Récession : le FMI révise ses perspectives mondiales sans activer l’alerte rouge



François Lapierre
18/04/2025

Lors de ses Réunions de printemps organisées le 17 avril 2025 à Washington, le Fonds monétaire international (FMI) a publié une actualisation de ses projections économiques. Dans un contexte de fragmentation commerciale croissante, l’institution revoit à la baisse ses estimations de croissance mondiale, sans pour autant activer de scénario de récession. Une approche de prudence raisonnée, qui s’accompagne de recommandations fortes à destination des États et des acteurs économiques.


Croissance mondiale : un ajustement à la baisse, mais pas de récession

Le FMI confirme que la dynamique de l’économie mondiale connaît un ralentissement significatif, alimenté par les tensions commerciales accrues, notamment entre les États-Unis et la Chine. Malgré cela, Kristalina Georgieva, directrice générale de l’institution, indique que la conjoncture actuelle ne justifie pas l’usage du terme "récession". « Nos nouvelles projections de croissance seront nettement révisées à la baisse, mais nous n’y parlerons pas de récession », a-t-elle précisé lors de son discours d’ouverture.

Les perspectives de croissance globale devraient être abaissées d’environ 0,7 point de pourcentage pour l’exercice 2025, selon les projections internes citées par plusieurs médias économiques.

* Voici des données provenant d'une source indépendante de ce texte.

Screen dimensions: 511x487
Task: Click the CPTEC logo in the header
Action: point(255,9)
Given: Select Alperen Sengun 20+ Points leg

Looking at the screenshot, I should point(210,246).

Dans le même temps, une hausse modérée de l’inflation est attendue dans plusieurs zones monétaires, en lien avec la hausse des coûts d’importation.
 

Tensions commerciales : une pression structurelle sur les flux mondiaux

Le durcissement des politiques douanières, en particulier la montée en puissance des droits de douane américains, atteint un niveau inédit. Depuis le mois d’avril 2025, l’administration Trump a institué des hausses tarifaires pouvant atteindre 145 % sur certains produits stratégiques en provenance de Chine, notamment dans les secteurs de l’automobile, de la pharmacie et de la tech.

Selon le FMI, cette politique entraîne une série de distorsions dans les chaînes de valeur mondiales, avec des effets directs sur les marges des entreprises importatrices et les prix à la consommation. Le Fonds souligne également l’émergence de barrières non tarifaires, telles que les normes d’origine ou les subventions ciblées, qui aggravent les perturbations. « Les droits de douane, comme toutes les taxes, augmentent les recettes au détriment de l’activité, qu’ils réduisent et déplacent », rappelle Kristalina Georgieva.

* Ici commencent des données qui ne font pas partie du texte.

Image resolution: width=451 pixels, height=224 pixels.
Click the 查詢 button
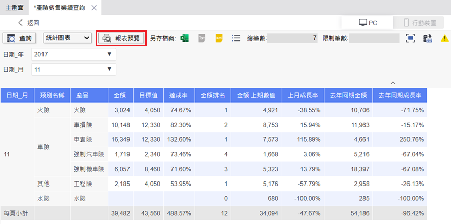point(20,38)
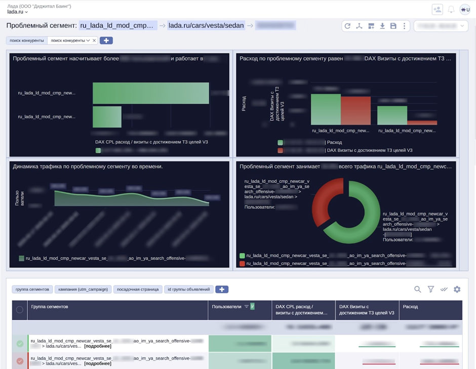This screenshot has width=476, height=369.
Task: Click the download icon in the report toolbar
Action: pos(382,26)
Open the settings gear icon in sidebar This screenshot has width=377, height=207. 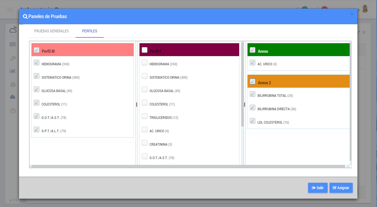click(x=13, y=84)
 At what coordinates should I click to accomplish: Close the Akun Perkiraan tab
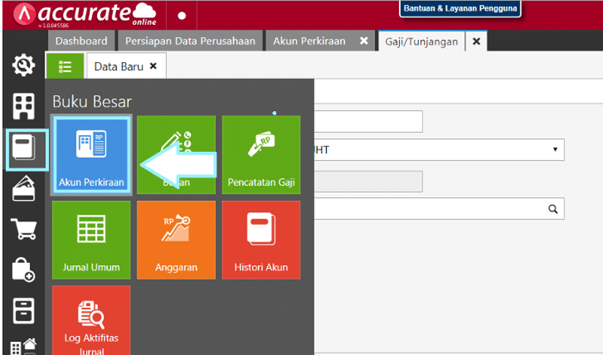363,41

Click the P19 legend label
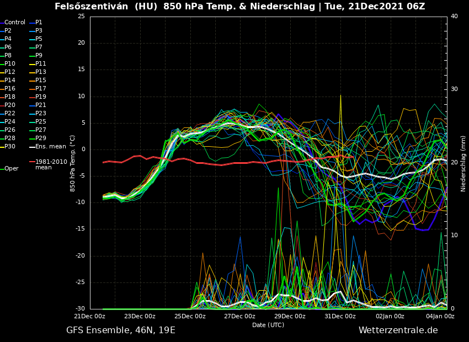40,97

L'impact est différencié selon les régions : les économies avancées parviennent à amortir les chocs via des politiques de soutien, tandis que les pays émergents et en développement restent fortement exposés aux variations des conditions d’échange.
 

Une dynamique d’incertitude généralisée, aux implications macroéconomiques multiples

Le FMI identifie plusieurs risques macroéconomiques systémiques à surveiller de près :
    • Volatilité des marchés financiers, notamment sur les obligations souveraines et les devises.
    • Retrait progressif des flux d’aide internationale, affectant les pays à faible revenu.
    • Décalage des décisions d’investissement, lié à une lisibilité dégradée des politiques commerciales.

En parallèle, l’institution anticipe un regain d’épargne de précaution, un indicateur classique d’anticipation de risque par les ménages et les entreprises. « Plus l’incertitude persiste, plus les coûts sont élevés », avertit le FMI dans ses documents préparatoires.

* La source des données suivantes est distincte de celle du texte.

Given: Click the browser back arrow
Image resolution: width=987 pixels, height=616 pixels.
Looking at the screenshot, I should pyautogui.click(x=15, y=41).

En arrière-plan, le FMI observe une transformation durable des relations commerciales internationales. Le discours tenu par Kristalina Georgieva devant la presse internationale évoque l’émergence d’un monde multipolaire, où la régionalisation des échanges devient la norme. « Dans un monde multipolaire, la question de savoir où les choses sont fabriquées peut importer plus que celle de savoir combien elles coûtent ».

Cette tendance à la relocalisation stratégique, motivée par des considérations de sécurité nationale, concerne les secteurs sensibles comme les semi-conducteurs, l’énergie, et les équipements médicaux. Le FMI recommande néanmoins que cette transition soit encadrée par des règles multilatérales pour éviter la dérive vers des politiques industrielles conflictuelles.